I needed to use one recently because of two reasons: my studio was a mess and I had run out of time to carve out a wrapping space.
But using a giftbag does not necessarily mean abandoning the the wrap artist’s improvisational mission.
I removed the long rectangular boxed gift from it’s shopping bag. After a quick review of a large box containing odd materials that are candidates for induction into the wrap artist’s hall of innovation, I turned instead to two sheets of tissue paper that had been wrapped around the bouquet of flowers I was also giving.
Placing the tissue at an angle, with the box at the bottom, I rolled the gift quickly into a very loose and open column, which both revealed the two colors of the tissue and created gradations as the tissues made contact and then parted ways. I stuffed this assembly into the bag.

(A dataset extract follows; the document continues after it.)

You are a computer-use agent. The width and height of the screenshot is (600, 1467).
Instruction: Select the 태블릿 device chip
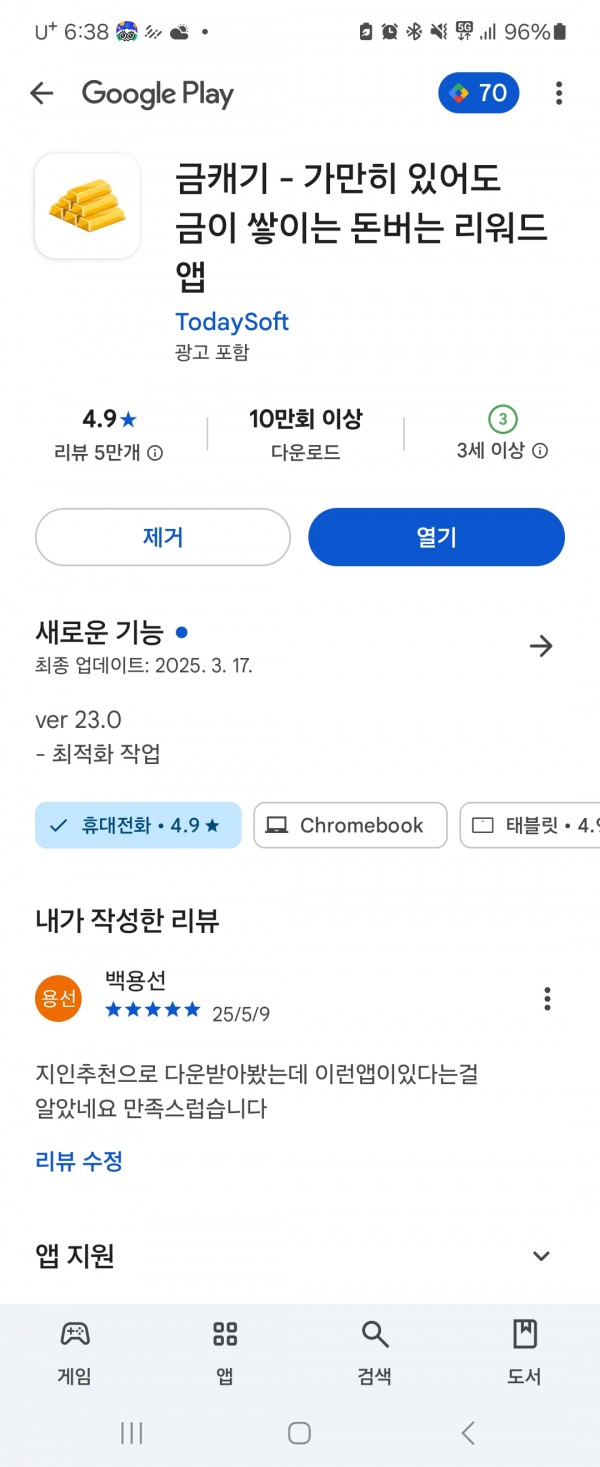(530, 825)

The angle wrap created a quasi-floral form which offered up canyons into which I immediately wanted to plant with something stick-like and colorful. Amid the clutter on my larger drawing table I saw a packet of recently-discovered and colorful chenille “pipe cleaners” left over from a thanksgiving turkey-craft session I conducted sometime in the previous century.
I began tucking them in the folds. It took a bit of arranging to get them looking good. And they did tend to rearrange themselves. But I was still ready in time for the breakfast presentation. Haste makes waste useful.